Records for locating described items >>

____________________

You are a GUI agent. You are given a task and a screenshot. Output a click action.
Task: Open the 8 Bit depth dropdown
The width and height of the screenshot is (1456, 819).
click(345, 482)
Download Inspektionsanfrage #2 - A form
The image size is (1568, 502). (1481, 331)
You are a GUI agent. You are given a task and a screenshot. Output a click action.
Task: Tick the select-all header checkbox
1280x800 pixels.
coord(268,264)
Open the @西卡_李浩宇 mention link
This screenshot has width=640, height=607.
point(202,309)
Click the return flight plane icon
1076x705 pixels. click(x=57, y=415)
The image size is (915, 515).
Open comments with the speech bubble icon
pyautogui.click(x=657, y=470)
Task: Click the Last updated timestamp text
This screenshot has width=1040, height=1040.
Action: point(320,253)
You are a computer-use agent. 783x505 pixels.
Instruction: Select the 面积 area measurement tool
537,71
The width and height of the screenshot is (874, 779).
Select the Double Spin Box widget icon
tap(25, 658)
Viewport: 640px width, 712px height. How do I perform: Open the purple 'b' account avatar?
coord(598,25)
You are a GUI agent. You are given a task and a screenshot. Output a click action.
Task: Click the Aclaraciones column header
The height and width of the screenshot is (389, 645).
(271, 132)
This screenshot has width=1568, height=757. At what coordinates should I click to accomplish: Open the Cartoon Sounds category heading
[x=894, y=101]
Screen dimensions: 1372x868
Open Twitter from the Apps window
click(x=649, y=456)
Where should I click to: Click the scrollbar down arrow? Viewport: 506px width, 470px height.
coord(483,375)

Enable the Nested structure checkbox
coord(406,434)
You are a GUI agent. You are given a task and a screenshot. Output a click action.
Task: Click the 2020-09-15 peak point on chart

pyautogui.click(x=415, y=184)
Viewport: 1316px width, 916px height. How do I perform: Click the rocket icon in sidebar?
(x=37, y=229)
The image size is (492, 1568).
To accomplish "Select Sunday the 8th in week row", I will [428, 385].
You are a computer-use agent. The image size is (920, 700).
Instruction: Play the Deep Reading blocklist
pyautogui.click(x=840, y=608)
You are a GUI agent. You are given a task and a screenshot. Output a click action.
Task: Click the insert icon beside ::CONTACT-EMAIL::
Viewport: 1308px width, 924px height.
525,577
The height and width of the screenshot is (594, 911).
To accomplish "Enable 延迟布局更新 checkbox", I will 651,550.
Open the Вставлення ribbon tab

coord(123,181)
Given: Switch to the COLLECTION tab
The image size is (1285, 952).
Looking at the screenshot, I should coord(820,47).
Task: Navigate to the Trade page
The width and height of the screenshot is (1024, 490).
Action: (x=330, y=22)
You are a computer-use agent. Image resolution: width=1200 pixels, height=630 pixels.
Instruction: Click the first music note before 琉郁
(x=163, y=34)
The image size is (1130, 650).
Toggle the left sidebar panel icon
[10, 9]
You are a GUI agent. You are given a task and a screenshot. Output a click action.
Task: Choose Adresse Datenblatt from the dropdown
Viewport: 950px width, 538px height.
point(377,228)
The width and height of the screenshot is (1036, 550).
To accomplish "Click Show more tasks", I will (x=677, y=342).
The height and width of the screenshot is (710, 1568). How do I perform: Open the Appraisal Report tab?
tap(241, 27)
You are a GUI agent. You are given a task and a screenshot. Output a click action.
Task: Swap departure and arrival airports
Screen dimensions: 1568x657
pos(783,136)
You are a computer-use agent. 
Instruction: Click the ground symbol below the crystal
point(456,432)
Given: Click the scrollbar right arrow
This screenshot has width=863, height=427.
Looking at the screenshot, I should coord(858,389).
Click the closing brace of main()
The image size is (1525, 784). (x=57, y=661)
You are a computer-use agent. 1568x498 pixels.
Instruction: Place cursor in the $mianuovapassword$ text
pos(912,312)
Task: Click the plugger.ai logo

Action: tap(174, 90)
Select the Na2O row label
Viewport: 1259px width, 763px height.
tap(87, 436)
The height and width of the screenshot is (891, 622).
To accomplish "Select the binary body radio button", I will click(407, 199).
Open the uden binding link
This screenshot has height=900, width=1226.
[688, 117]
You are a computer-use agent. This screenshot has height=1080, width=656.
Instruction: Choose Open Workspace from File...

____________________

Give the material above as a JSON list of strings, with one string for each line and the blank lines left out.

Result >>
[
  "You are a GUI agent. You are given a task and a screenshot. Output a click action.",
  "Task: Open the 8 Bit depth dropdown",
  "The width and height of the screenshot is (1456, 819).",
  "click(345, 482)",
  "Download Inspektionsanfrage #2 - A form",
  "The image size is (1568, 502). (1481, 331)",
  "You are a GUI agent. You are given a task and a screenshot. Output a click action.",
  "Task: Tick the select-all header checkbox",
  "1280x800 pixels.",
  "coord(268,264)",
  "Open the @西卡_李浩宇 mention link",
  "This screenshot has width=640, height=607.",
  "point(202,309)",
  "Click the return flight plane icon",
  "1076x705 pixels. click(x=57, y=415)",
  "The image size is (915, 515).",
  "Open comments with the speech bubble icon",
  "pyautogui.click(x=657, y=470)",
  "Task: Click the Last updated timestamp text",
  "This screenshot has width=1040, height=1040.",
  "Action: point(320,253)",
  "You are a computer-use agent. 783x505 pixels.",
  "Instruction: Select the 面积 area measurement tool",
  "537,71",
  "The width and height of the screenshot is (874, 779).",
  "Select the Double Spin Box widget icon",
  "tap(25, 658)",
  "Viewport: 640px width, 712px height. How do I perform: Open the purple 'b' account avatar?",
  "coord(598,25)",
  "You are a GUI agent. You are given a task and a screenshot. Output a click action.",
  "Task: Click the Aclaraciones column header",
  "The height and width of the screenshot is (389, 645).",
  "(271, 132)",
  "This screenshot has width=1568, height=757. At what coordinates should I click to accomplish: Open the Cartoon Sounds category heading",
  "[x=894, y=101]",
  "Screen dimensions: 1372x868",
  "Open Twitter from the Apps window",
  "click(x=649, y=456)",
  "Where should I click to: Click the scrollbar down arrow? Viewport: 506px width, 470px height.",
  "coord(483,375)",
  "Enable the Nested structure checkbox",
  "coord(406,434)",
  "You are a GUI agent. You are given a task and a screenshot. Output a click action.",
  "Task: Click the 2020-09-15 peak point on chart",
  "pyautogui.click(x=415, y=184)",
  "Viewport: 1316px width, 916px height. How do I perform: Click the rocket icon in sidebar?",
  "(x=37, y=229)",
  "The image size is (492, 1568).",
  "To accomplish \"Select Sunday the 8th in week row\", I will [428, 385].",
  "You are a computer-use agent. The image size is (920, 700).",
  "Instruction: Play the Deep Reading blocklist",
  "pyautogui.click(x=840, y=608)",
  "You are a GUI agent. You are given a task and a screenshot. Output a click action.",
  "Task: Click the insert icon beside ::CONTACT-EMAIL::",
  "Viewport: 1308px width, 924px height.",
  "525,577",
  "The height and width of the screenshot is (594, 911).",
  "To accomplish \"Enable 延迟布局更新 checkbox\", I will 651,550.",
  "Open the Вставлення ribbon tab",
  "coord(123,181)",
  "Given: Switch to the COLLECTION tab",
  "The image size is (1285, 952).",
  "Looking at the screenshot, I should coord(820,47).",
  "Task: Navigate to the Trade page",
  "The width and height of the screenshot is (1024, 490).",
  "Action: (x=330, y=22)",
  "You are a computer-use agent. Image resolution: width=1200 pixels, height=630 pixels.",
  "Instruction: Click the first music note before 琉郁",
  "(x=163, y=34)",
  "The image size is (1130, 650).",
  "Toggle the left sidebar panel icon",
  "[10, 9]",
  "You are a GUI agent. You are given a task and a screenshot. Output a click action.",
  "Task: Choose Adresse Datenblatt from the dropdown",
  "Viewport: 950px width, 538px height.",
  "point(377,228)",
  "The width and height of the screenshot is (1036, 550).",
  "To accomplish \"Click Show more tasks\", I will (x=677, y=342).",
  "The height and width of the screenshot is (710, 1568). How do I perform: Open the Appraisal Report tab?",
  "tap(241, 27)",
  "You are a GUI agent. You are given a task and a screenshot. Output a click action.",
  "Task: Swap departure and arrival airports",
  "Screen dimensions: 1568x657",
  "pos(783,136)",
  "You are a computer-use agent. ",
  "Instruction: Click the ground symbol below the crystal",
  "point(456,432)",
  "Given: Click the scrollbar right arrow",
  "This screenshot has width=863, height=427.",
  "Looking at the screenshot, I should coord(858,389).",
  "Click the closing brace of main()",
  "The image size is (1525, 784). (x=57, y=661)",
  "You are a computer-use agent. 1568x498 pixels.",
  "Instruction: Place cursor in the $mianuovapassword$ text",
  "pos(912,312)",
  "Task: Click the plugger.ai logo",
  "Action: tap(174, 90)",
  "Select the Na2O row label",
  "Viewport: 1259px width, 763px height.",
  "tap(87, 436)",
  "The height and width of the screenshot is (891, 622).",
  "To accomplish \"Select the binary body radio button\", I will click(407, 199).",
  "Open the uden binding link",
  "This screenshot has height=900, width=1226.",
  "[688, 117]",
  "You are a computer-use agent. This screenshot has height=1080, width=656.",
  "Instruction: Choose Open Workspace from File..."
]